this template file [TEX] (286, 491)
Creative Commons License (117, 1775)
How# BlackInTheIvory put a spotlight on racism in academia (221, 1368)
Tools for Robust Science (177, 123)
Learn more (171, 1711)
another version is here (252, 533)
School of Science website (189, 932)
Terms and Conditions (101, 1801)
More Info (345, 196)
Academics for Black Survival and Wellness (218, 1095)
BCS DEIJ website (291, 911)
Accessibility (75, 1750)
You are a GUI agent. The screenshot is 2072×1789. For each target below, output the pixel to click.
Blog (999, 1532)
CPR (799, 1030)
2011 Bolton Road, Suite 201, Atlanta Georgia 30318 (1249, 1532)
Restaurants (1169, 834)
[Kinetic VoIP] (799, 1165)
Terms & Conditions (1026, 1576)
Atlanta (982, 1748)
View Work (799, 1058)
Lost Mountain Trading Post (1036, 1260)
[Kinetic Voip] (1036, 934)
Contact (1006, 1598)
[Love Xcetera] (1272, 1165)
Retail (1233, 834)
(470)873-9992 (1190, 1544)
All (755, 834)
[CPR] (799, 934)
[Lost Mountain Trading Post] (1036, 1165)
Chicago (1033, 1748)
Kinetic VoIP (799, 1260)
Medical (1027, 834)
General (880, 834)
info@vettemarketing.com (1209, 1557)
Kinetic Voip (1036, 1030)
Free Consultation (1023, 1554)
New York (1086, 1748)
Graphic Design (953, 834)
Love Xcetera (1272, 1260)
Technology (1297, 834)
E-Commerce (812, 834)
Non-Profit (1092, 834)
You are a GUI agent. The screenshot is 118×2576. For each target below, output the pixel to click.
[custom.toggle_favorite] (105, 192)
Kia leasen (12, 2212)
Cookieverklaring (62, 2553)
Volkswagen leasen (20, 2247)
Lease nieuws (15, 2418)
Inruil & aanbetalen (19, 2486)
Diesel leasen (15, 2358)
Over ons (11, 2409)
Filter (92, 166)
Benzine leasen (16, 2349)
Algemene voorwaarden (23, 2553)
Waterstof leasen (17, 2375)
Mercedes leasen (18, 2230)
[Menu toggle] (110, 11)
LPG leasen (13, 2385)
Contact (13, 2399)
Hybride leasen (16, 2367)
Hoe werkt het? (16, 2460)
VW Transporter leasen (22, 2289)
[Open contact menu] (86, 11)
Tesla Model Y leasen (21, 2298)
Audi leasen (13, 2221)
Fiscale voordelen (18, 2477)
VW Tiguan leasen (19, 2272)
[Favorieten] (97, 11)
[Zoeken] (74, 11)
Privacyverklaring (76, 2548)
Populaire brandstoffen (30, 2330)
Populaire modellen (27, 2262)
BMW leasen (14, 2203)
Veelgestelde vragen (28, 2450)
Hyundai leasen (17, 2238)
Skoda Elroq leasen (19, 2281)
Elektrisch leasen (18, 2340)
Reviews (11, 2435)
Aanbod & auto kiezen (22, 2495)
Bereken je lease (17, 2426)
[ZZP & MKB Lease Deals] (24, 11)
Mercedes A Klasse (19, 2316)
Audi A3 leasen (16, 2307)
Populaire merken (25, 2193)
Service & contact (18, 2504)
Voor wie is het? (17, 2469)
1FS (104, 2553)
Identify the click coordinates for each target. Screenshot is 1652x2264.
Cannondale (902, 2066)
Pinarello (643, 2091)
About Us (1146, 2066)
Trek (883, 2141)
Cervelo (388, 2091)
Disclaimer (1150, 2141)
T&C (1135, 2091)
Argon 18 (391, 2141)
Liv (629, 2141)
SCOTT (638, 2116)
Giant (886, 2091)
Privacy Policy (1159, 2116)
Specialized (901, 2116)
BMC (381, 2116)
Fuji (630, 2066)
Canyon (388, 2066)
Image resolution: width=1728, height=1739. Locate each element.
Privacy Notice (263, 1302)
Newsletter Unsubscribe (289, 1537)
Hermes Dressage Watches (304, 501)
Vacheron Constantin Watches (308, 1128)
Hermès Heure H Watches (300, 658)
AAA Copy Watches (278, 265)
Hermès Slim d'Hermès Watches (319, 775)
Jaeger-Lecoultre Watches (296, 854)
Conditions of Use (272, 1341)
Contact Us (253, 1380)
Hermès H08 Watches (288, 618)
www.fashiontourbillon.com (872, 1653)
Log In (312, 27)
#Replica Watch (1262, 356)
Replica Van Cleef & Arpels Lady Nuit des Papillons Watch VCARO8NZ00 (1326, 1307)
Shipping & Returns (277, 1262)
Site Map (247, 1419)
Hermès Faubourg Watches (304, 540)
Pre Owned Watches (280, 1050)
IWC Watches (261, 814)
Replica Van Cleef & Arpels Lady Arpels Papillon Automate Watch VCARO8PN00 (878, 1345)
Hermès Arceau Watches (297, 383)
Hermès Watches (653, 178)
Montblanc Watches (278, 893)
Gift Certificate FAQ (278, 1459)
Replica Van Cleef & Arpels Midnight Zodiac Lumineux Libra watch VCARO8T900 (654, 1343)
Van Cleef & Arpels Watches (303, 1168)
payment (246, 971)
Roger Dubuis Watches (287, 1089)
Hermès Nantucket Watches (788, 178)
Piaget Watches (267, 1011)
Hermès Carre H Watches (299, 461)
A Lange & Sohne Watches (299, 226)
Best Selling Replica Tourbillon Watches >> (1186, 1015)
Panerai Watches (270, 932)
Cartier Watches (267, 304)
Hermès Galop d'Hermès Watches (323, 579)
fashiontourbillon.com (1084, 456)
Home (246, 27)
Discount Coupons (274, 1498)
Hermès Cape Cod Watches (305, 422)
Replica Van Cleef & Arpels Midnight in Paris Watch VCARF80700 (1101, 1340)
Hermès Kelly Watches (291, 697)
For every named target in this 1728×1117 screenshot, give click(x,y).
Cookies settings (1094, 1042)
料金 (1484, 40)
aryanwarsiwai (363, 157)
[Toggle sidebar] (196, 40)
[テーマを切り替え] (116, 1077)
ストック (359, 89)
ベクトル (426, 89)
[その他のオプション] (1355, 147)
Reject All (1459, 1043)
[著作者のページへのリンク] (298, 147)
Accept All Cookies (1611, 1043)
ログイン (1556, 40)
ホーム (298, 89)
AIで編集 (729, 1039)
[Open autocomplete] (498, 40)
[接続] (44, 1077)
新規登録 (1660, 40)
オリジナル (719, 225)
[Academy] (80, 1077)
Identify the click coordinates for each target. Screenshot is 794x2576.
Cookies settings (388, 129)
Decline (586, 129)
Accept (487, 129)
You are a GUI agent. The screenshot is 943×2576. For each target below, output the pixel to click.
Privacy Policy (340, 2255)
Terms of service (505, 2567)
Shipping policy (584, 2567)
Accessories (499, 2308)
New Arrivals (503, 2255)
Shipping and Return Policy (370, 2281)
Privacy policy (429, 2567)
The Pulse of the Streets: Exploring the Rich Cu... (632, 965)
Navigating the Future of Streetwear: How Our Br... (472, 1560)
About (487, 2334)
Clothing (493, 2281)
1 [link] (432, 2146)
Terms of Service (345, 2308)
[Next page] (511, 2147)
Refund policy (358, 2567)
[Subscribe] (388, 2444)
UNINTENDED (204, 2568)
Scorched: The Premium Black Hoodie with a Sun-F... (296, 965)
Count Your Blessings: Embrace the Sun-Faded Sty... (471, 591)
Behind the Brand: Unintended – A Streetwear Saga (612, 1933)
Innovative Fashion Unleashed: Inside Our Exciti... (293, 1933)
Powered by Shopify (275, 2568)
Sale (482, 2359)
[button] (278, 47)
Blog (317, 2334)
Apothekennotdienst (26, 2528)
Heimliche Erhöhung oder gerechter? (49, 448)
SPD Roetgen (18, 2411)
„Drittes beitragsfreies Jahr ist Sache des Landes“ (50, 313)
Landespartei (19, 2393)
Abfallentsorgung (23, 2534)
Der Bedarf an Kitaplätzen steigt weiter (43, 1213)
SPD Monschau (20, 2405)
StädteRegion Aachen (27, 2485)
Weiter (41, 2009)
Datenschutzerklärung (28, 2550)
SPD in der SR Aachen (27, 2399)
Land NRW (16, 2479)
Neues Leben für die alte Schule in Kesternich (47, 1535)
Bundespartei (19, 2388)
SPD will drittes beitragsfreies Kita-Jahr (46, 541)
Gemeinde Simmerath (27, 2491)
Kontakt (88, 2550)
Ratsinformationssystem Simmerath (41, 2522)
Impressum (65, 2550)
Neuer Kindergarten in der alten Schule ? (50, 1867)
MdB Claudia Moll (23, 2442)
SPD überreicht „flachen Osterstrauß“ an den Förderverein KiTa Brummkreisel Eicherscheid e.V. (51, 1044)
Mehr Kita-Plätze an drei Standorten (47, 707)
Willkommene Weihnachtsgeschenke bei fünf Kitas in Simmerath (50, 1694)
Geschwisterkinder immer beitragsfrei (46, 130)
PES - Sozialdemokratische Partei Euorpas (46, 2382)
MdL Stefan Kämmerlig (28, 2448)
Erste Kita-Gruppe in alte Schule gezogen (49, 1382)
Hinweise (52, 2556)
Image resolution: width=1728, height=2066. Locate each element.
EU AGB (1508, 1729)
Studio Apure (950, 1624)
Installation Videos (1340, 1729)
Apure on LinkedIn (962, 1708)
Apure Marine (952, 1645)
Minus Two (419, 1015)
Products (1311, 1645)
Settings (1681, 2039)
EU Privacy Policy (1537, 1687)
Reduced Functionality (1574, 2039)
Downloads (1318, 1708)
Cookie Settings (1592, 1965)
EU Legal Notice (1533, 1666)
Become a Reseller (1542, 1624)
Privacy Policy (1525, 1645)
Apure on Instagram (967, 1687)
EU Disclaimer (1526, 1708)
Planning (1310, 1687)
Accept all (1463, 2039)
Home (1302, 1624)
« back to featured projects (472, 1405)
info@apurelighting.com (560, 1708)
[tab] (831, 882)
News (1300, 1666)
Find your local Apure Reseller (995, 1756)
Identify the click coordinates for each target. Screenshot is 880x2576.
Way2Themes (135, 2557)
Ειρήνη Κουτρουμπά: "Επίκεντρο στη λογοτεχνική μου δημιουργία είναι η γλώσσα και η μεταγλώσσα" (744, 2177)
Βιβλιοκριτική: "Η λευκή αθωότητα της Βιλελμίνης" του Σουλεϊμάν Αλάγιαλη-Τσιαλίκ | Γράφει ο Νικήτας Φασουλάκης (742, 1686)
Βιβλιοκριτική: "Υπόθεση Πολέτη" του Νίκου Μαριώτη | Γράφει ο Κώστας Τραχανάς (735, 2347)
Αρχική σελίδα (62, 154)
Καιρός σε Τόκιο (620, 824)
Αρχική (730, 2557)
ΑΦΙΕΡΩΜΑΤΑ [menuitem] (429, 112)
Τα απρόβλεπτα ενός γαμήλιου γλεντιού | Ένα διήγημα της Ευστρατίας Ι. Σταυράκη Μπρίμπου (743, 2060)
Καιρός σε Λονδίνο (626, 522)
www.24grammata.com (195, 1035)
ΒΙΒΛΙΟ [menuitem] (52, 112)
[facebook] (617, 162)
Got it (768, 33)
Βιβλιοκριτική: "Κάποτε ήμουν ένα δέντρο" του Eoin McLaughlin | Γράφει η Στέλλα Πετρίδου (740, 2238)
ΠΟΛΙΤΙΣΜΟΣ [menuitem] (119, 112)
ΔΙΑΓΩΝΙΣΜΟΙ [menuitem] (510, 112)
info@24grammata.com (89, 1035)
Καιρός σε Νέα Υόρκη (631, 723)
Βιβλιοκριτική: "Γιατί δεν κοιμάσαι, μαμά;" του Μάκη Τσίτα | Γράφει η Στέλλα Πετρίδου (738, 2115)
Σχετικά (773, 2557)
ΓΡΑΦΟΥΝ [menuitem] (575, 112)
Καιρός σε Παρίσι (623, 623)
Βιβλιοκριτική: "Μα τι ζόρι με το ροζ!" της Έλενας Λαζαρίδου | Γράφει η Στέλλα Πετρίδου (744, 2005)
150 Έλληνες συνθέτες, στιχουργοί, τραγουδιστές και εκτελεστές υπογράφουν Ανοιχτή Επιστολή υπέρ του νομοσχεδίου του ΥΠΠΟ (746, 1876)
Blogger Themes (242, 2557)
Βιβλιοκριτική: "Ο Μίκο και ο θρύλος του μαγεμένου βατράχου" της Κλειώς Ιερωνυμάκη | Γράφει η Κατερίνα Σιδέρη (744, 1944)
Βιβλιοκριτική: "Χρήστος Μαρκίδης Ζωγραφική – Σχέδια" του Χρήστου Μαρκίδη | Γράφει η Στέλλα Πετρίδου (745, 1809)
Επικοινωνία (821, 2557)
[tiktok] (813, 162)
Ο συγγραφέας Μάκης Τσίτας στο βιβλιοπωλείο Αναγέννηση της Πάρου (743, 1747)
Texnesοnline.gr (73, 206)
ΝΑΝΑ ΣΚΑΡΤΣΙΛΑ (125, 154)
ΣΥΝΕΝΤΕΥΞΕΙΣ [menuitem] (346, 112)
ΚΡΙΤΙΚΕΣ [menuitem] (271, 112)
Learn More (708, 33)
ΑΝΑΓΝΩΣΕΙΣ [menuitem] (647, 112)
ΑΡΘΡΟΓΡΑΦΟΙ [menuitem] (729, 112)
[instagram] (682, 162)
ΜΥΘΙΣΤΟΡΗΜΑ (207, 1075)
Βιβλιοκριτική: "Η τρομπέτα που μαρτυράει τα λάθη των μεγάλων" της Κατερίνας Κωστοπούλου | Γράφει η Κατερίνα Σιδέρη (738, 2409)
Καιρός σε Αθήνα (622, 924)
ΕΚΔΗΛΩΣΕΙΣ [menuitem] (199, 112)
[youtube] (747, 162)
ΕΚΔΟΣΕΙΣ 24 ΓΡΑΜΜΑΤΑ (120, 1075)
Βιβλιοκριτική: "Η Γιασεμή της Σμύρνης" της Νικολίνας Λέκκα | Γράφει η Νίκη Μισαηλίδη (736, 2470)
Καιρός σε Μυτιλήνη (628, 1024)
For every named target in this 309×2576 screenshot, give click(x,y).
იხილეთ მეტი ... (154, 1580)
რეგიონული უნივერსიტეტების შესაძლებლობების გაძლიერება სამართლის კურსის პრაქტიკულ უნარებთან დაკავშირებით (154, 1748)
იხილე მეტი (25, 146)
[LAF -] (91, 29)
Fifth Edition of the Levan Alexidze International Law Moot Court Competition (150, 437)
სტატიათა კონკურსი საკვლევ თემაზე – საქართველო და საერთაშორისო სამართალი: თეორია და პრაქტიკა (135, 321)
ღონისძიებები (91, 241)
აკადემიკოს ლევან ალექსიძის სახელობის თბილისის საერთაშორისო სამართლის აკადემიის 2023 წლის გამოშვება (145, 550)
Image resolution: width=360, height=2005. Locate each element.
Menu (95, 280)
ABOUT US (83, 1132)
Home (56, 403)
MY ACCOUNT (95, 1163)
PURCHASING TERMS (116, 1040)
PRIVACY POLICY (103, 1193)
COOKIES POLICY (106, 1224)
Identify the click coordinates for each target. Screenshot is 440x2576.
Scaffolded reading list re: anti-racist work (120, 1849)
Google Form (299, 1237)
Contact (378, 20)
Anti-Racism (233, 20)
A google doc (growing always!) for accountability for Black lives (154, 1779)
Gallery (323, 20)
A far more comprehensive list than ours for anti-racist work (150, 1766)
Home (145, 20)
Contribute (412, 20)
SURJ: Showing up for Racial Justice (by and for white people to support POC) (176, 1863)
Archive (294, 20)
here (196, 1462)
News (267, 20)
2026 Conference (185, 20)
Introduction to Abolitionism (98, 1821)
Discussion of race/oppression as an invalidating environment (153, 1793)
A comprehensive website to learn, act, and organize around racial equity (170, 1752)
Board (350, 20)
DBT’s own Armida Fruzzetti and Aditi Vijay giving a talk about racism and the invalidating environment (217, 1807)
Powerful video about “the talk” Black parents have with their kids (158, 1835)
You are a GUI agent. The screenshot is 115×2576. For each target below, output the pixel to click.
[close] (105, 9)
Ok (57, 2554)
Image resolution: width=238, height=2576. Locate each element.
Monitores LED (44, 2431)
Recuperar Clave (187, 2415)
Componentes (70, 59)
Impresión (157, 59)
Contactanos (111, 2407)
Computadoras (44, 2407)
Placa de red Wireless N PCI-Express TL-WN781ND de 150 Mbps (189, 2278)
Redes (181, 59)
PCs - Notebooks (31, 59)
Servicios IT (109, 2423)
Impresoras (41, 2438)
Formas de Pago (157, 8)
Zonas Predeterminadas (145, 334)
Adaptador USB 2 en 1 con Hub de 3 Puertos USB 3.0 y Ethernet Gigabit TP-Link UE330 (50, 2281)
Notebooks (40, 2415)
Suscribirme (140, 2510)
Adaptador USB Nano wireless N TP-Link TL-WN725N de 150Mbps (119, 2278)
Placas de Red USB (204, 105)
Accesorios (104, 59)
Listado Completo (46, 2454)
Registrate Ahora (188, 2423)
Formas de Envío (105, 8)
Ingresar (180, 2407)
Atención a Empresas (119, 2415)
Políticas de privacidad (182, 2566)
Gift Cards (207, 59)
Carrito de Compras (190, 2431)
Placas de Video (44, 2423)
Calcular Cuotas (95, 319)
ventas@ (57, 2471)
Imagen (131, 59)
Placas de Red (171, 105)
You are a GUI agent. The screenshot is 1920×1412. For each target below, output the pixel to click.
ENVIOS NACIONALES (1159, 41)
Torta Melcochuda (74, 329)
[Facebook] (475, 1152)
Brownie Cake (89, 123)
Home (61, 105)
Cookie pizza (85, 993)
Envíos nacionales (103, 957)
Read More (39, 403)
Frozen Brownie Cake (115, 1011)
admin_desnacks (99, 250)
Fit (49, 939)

» WORK REQUEST
Using the data above, reproduce exactly the lines from the line that contains "ΣΥΝΕΝΤΕΥΞΕΙΣ [menuitem] (346, 112)" through the line that contains "ღონისძიებები (91, 241)", including both.

» SOLUTION TO THIS PROBLEM
ΣΥΝΕΝΤΕΥΞΕΙΣ [menuitem] (346, 112)
ΚΡΙΤΙΚΕΣ [menuitem] (271, 112)
Learn More (708, 33)
ΑΝΑΓΝΩΣΕΙΣ [menuitem] (647, 112)
ΑΡΘΡΟΓΡΑΦΟΙ [menuitem] (729, 112)
[instagram] (682, 162)
ΜΥΘΙΣΤΟΡΗΜΑ (207, 1075)
Βιβλιοκριτική: "Η τρομπέτα που μαρτυράει τα λάθη των μεγάλων" της Κατερίνας Κωστοπούλου | Γράφει η Κατερίνα Σιδέρη (738, 2409)
Καιρός σε Αθήνα (622, 924)
ΕΚΔΗΛΩΣΕΙΣ [menuitem] (199, 112)
[youtube] (747, 162)
ΕΚΔΟΣΕΙΣ 24 ΓΡΑΜΜΑΤΑ (120, 1075)
Βιβλιοκριτική: "Η Γιασεμή της Σμύρνης" της Νικολίνας Λέκκα | Γράφει η Νίκη Μισαηλίδη (736, 2470)
Καιρός σε Μυτιλήνη (628, 1024)
For every named target in this 309×2576 screenshot, give click(x,y).
იხილეთ მეტი ... (154, 1580)
რეგიონული უნივერსიტეტების შესაძლებლობების გაძლიერება სამართლის კურსის პრაქტიკულ უნარებთან დაკავშირებით (154, 1748)
იხილე მეტი (25, 146)
[LAF -] (91, 29)
Fifth Edition of the Levan Alexidze International Law Moot Court Competition (150, 437)
სტატიათა კონკურსი საკვლევ თემაზე – საქართველო და საერთაშორისო სამართალი: თეორია და პრაქტიკა (135, 321)
ღონისძიებები (91, 241)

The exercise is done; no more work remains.